- **EXERCISE PROMPT**: Output only the line that contains "530x424 pixels. At" and the lines after it, all verbatim, through the last one below.

==*==

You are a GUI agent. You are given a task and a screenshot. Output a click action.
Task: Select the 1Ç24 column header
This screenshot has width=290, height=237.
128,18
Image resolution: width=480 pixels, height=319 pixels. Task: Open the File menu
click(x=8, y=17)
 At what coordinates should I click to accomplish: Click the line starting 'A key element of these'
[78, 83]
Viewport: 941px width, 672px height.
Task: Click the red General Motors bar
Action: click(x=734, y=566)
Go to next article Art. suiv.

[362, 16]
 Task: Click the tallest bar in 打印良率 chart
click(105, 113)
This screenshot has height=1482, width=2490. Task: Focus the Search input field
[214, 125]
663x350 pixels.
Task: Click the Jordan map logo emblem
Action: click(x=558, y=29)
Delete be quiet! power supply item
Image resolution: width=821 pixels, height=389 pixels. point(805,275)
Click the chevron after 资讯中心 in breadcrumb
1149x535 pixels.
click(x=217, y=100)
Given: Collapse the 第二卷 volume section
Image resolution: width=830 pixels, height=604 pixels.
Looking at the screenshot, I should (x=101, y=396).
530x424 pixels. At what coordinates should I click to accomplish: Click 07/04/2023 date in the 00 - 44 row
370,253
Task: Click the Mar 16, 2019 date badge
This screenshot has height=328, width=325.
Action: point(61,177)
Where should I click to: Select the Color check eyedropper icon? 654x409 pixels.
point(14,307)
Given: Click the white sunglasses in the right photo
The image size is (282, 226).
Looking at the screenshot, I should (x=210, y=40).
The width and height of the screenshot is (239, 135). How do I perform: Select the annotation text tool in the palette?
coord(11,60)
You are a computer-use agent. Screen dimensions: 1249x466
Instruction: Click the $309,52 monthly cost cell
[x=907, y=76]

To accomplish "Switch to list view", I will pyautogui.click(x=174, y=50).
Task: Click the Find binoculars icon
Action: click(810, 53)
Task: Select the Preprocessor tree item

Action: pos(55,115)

==*==

- **SOLUTION**:
530x424 pixels. At what coordinates should I click to accomplish: Click 07/04/2023 date in the 00 - 44 row
370,253
Task: Click the Mar 16, 2019 date badge
This screenshot has height=328, width=325.
Action: point(61,177)
Where should I click to: Select the Color check eyedropper icon? 654x409 pixels.
point(14,307)
Given: Click the white sunglasses in the right photo
The image size is (282, 226).
Looking at the screenshot, I should (x=210, y=40).
The width and height of the screenshot is (239, 135). How do I perform: Select the annotation text tool in the palette?
coord(11,60)
You are a computer-use agent. Screen dimensions: 1249x466
Instruction: Click the $309,52 monthly cost cell
[x=907, y=76]

To accomplish "Switch to list view", I will pyautogui.click(x=174, y=50).
Task: Click the Find binoculars icon
Action: click(810, 53)
Task: Select the Preprocessor tree item

Action: pos(55,115)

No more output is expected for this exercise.